PPU emulation

This is an archive of a topic from NESdev BBS, taken in mid-October 2019 before a server upgrade.
View original topic
PPU emulation
by on (#690)
Hello everyone, I have written the 6502 core already for my emulator (in java), I just need to know how one should go about writing the code to handle the ppu? I have read many documents and bits of source code on the subject but am still lost as how to go about it. Thanks in advance

by on (#693)
Here are some threads you may want to read:

http://nesdev.com/cgi-bin/wwwthreads/showpost.pl?Board=NESemdev&Number=1931&page=0&view=collapsed&sb=5

http://nesdev.com/cgi-bin/wwwthreads/showpost.pl?Board=NESemdev&Number=1905&page=1&view=collapsed&sb=5

http://nesdev.com/cgi-bin/wwwthreads/showpost.pl?Board=newbie&Number=1392&page=0&view=collapsed&mode=threaded&sb=5#Post1392

You may also want to read Brad Taylor's document on PPU addressing logic.

by on (#696)
thanks a lot, ill get right on reading it and hopefully ill see graphics tonight or early tomorrow

by on (#697)
Thanks for the info, but I also need to know where to look in the ppu memory to find the graphics and how to draw them really because i cant figure out the docs that are out there.

by on (#705)
VRAM Area $0000-$1fff is where you'd find the pattern tables, which contain graphical information about tiles referenced by the nametables, i.e. the stuff that actually gets drawn to the screen.
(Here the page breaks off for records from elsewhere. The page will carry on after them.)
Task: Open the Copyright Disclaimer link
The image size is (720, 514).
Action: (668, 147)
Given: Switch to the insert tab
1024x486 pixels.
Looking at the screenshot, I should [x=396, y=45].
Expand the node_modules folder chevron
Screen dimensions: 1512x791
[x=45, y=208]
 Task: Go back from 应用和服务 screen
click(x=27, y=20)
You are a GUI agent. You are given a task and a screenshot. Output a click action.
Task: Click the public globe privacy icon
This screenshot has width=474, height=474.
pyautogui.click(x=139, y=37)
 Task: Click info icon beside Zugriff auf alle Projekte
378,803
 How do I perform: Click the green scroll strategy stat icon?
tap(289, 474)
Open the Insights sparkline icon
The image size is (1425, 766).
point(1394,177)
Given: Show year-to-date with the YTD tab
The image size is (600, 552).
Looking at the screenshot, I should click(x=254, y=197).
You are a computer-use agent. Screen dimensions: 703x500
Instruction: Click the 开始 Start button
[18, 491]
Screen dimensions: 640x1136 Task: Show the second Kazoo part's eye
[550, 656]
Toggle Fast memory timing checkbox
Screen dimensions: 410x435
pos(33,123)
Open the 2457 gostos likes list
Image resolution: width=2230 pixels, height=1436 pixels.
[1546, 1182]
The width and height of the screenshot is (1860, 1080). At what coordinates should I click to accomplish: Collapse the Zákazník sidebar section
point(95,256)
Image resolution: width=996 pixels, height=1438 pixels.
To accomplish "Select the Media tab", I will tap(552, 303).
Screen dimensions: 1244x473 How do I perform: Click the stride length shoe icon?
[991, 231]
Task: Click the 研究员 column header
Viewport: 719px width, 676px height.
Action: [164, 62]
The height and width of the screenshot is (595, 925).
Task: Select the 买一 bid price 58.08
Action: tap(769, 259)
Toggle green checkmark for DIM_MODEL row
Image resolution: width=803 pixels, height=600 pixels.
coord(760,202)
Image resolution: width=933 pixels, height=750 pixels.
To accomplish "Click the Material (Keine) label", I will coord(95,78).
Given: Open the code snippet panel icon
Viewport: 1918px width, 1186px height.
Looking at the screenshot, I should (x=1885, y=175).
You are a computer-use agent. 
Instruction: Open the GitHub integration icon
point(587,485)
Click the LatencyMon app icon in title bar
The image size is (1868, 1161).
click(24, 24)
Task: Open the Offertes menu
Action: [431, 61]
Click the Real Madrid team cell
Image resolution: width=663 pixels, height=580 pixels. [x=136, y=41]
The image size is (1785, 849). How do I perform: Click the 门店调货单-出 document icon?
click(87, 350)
VRAM Area $2000-$3000 is where you will find the nametables. Note that there are actually only two physical tables, whereas the others are just mirrors.

VRAM Area $3f00-$3f20 is where the palette data can be found.

Code:
      +---------+-------+-------+--------------------+
      | Address | Size  | Flags | Description        |
      +---------+-------+-------+--------------------+
      | $0000   | $1000 | C     | Pattern Table #0   |
      | $1000   | $1000 | C     | Pattern Table #1   |
      | $2000   | $3C0  |       | Name Table #0      |
      | $23C0   | $40   |  N    | Attribute Table #0 |
      | $2400   | $3C0  |  N    | Name Table #1      |
      | $27C0   | $40   |  N    | Attribute Table #1 |
      | $2800   | $3C0  |  N    | Name Table #2      |
      | $2BC0   | $40   |  N    | Attribute Table #2 |
      | $2C00   | $3C0  |  N    | Name Table #3      |
      | $2FC0   | $40   |  N    | Attribute Table #3 |
      | $3000   | $F00  |   R   |                    |
      | $3F00   | $10   |       | Image Palette #1   |
      | $3F10   | $10   |       | Sprite Palette #1  |
      | $3F20   | $E0   |    P  |                    |
      | $4000   | $C000 |     F |                    |
      +---------+-------+-------+--------------------+
                          C = Possibly CHR-ROM
                          N = Mirrored (see Subsection G)
                          P = Mirrored (see Subsection H)
                          R = Mirror of $2000-2EFF (VRAM)
                          F = Mirror of $0000-3FFF (VRAM)


(Note: Extracted directly from NESTech.)

How do you access all these VRAM areas? Well, first you set $2006 to the VRAM address you want to write to (i.e. $2000 if you wanna start writing data to the first nametable), then you write the data to $2007.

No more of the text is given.